**Data supplied:**
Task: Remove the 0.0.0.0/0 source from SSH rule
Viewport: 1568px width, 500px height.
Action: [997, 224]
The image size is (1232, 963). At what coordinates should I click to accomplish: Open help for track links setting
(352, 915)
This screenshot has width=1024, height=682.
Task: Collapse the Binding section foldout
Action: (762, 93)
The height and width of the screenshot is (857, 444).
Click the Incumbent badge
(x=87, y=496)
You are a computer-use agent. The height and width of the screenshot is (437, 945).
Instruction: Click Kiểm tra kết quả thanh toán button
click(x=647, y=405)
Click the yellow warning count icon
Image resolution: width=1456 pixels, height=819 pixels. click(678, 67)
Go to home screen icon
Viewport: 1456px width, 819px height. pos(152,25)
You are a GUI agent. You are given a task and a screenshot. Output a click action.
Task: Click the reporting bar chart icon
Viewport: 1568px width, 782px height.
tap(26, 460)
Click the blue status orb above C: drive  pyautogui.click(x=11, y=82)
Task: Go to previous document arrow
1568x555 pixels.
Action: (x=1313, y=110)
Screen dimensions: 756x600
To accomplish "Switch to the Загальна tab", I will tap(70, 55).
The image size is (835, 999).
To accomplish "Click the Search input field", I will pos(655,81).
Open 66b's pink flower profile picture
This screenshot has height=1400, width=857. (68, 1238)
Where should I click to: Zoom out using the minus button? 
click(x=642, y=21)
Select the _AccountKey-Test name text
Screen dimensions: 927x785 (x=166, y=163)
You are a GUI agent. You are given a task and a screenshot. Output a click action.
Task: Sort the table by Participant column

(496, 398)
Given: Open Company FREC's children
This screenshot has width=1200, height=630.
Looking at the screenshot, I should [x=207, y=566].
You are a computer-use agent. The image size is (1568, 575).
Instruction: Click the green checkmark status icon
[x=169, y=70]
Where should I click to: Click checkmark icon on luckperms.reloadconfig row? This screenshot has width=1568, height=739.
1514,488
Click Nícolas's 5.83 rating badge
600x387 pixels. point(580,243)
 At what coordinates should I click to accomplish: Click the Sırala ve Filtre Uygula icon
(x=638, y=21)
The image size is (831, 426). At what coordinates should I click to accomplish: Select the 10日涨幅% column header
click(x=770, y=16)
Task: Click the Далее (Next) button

**Task to complete:** Retype the lines of the listing above, starting with its first line and going on through the line that contains "(x=87, y=496)".

**Task result:**
Task: Remove the 0.0.0.0/0 source from SSH rule
Viewport: 1568px width, 500px height.
Action: [997, 224]
The image size is (1232, 963). At what coordinates should I click to accomplish: Open help for track links setting
(352, 915)
This screenshot has width=1024, height=682.
Task: Collapse the Binding section foldout
Action: (762, 93)
The height and width of the screenshot is (857, 444).
Click the Incumbent badge
(x=87, y=496)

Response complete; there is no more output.